## Reading passage:
#####

Successful Dissertation Defense


Drew Bush successfully defended his dissertation on climate change and education. Congratulations, Dr. Bush!


Student Climate Change Education: The Role of Scientific Technologies in Improving Public Geoscience Understandings

Abstract: In North America, segments of the public misunderstand the physical science of anthropogenic global climate change (AGCC) and its connection to human society. Individuals have been shown to filter their scientific understandings through identification with specific worldviews, ecological paradigms, geographic identities or political leanings. To overcome this problem, prominent scientists and the Next Generation Science Standards (NGSS) have called for curricula and instructional approaches that emphasize learning about climate research using climate models. Using the techniques of educational research, this study presents unique empirical findings on how geoscientists can employ innovate instructional approaches and science education technologies to overcome sociocultural barriers and improve public understanding of AGCC.

#####

## What you have to do:
Condense the paragraph of the dissertation announcement that begins "Abstract: In North America" into a short bulleted list that keeps its main facts.

## Supplied data:
#####

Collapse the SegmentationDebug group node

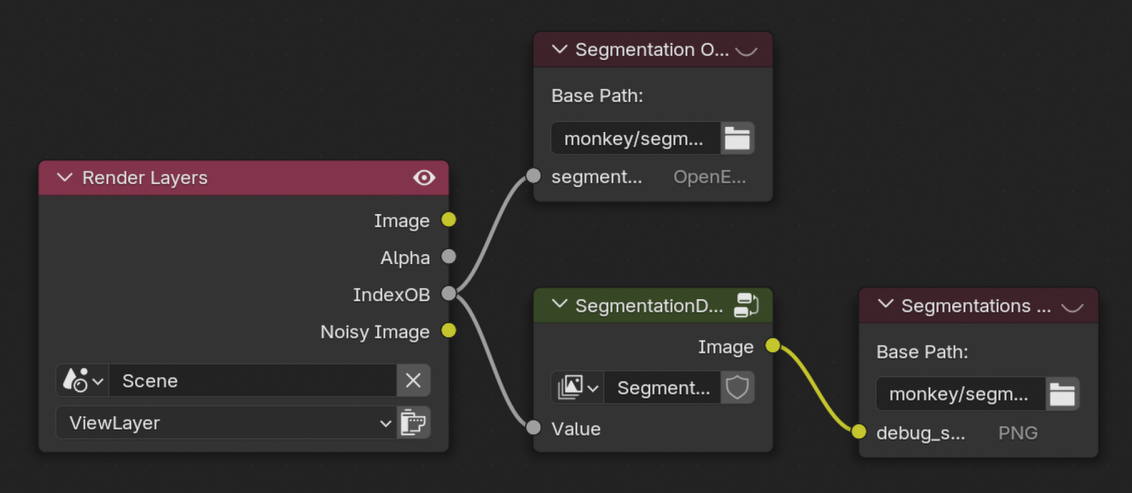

#####

## Your solution:
- In North America, parts of the public misunderstand the physical science of anthropogenic global climate change (AGCC) and its connection to human society.
- People filter their scientific understandings through worldviews, ecological paradigms, geographic identities, or political leanings.
- Prominent scientists and the Next Generation Science Standards (NGSS) have called for curricula and instruction that emphasize learning about climate research using climate models.
- Using educational research techniques, the study presents empirical findings on how geoscientists can use instructional approaches and science education technologies to overcome sociocultural barriers and improve public understanding of AGCC.